→ **To be done**: Copy the entries from the line with "Viewport: 386px width, 406px" up to and including the last line, replacing "legend swatch" with "color marker" and changing nothing else. Return only those lines, and leave out the pictures.

→ **Data for processing**:
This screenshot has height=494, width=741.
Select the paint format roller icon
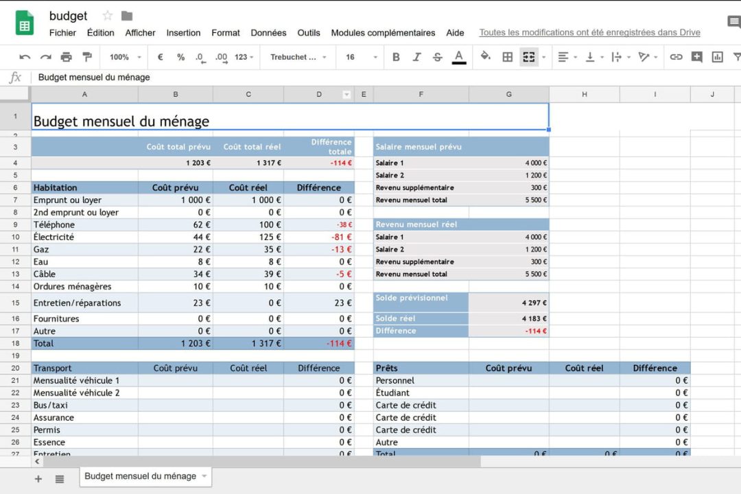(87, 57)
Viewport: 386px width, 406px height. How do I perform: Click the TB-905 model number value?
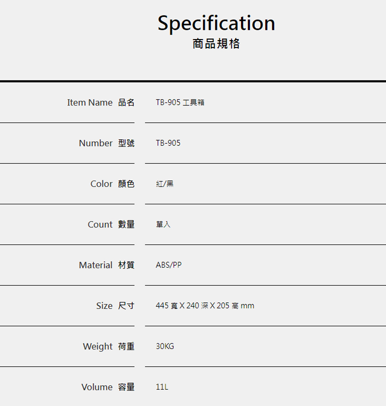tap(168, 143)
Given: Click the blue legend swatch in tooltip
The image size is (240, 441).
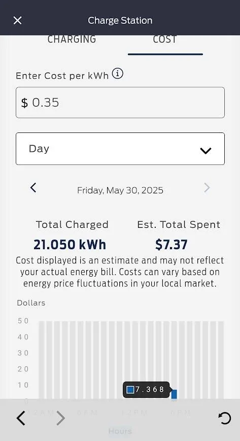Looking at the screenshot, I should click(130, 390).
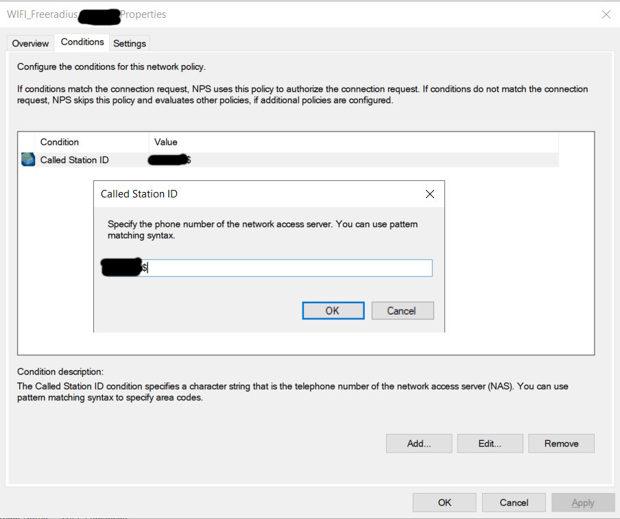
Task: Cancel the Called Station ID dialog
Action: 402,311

→ **Full output**:
Viewport: 386px width, 406px height. How do I perform: Click the TB-905 model number value?
tap(168, 143)
Given: Click the blue color marker in tooltip
The image size is (240, 441).
Looking at the screenshot, I should click(130, 390).
Task: Cancel the Called Station ID dialog
Action: 402,311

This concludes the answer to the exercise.